Warren believes that the project emphasizes rhetoric when speaking to survivors.

“It highlights the impact of language,” Warren wrote. “Some of the signs depict things that people said while presumably trying to be helpful—it challenges us to be mindful of language and to think before we speak so we’re not reinforcing aspects of rape culture like putting the onus on the survivor to prevent an assault or […] expecting survivors to respond in a certain way.”

Although the photographs help raise awareness about sexual violence, their primary purpose is to help survivors. Brown concluded her presentation with the belief that every survivor and every photo in Project Unbreakable helps others gain control and heal.

“Project Unbreakable, and the participants involved, is a symbol of hope,” Brown said.

Kimberly Berry ’15 attended the presentation after seeing Project Unbreakable online and noted that meeting Brown and Siversky changed her perspective on sexual violence.

“Before, it was just photos of women, and it’s kind of sad,” Berry said. “To hear [Brown] spin the positive aspect of it, to hear how people started to show their faces or how other people reacted to their sexual violence experience, it was really amazing.”

The lecture also served as the kickoff event for the University’s own version of Project Unbreakable. SFCC will begin working to photograph survivors of sexual violence on campus holding signs with the words of their attackers on them. It aims to put the pictures on display by Thanksgiving.
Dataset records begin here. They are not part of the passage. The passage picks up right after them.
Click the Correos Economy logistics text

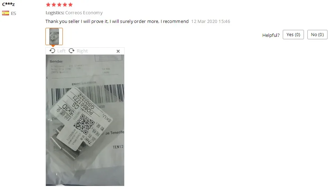tap(84, 13)
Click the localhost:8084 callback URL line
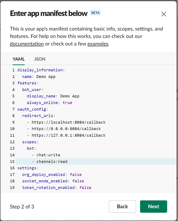 tap(68, 122)
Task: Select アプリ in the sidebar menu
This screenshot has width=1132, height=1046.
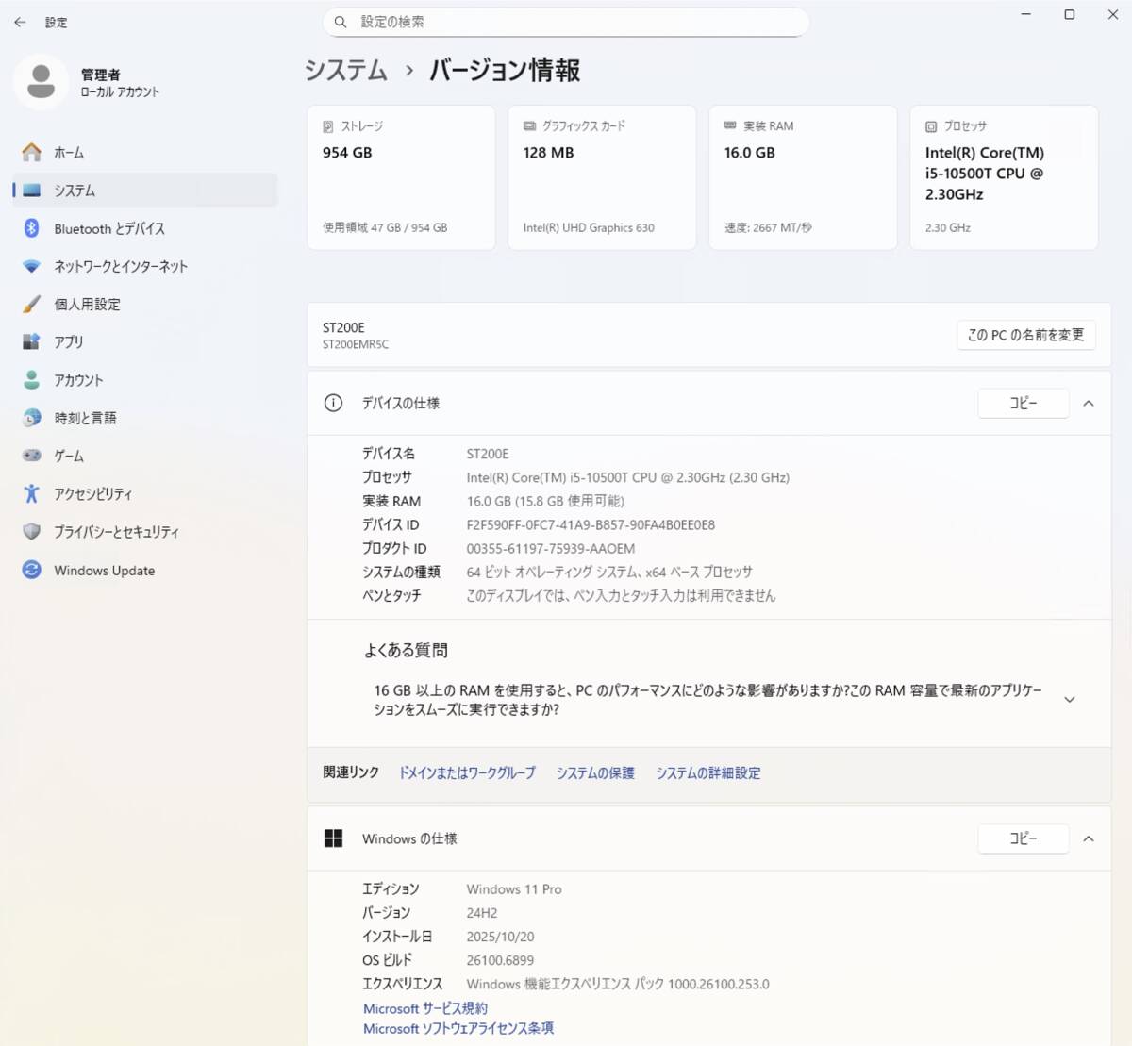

“We’ll be putting up [the Wesleyan photos] in some sort of safe space,” Verner said. “Students can choose to enter it. The hope is that by doing so we’ll be able to make students who aren’t necessarily involved with the issue realize just how pertinent it is in our community. Maybe that’s their friend holding up a poster of something that their other friend said to them.”

Berry thinks this will be helpful to the campus community.

“Project Unbreakable exposes a lot of rape culture that a lot of people on this campus think is gone, but it’s really not,” Berry said. “It shows the campus that this is a thing that’s happening and we should be aware of it. There are still people that are making excuses; there are still victims hiding. It’s important that it spreads the message to campus that these things are real.”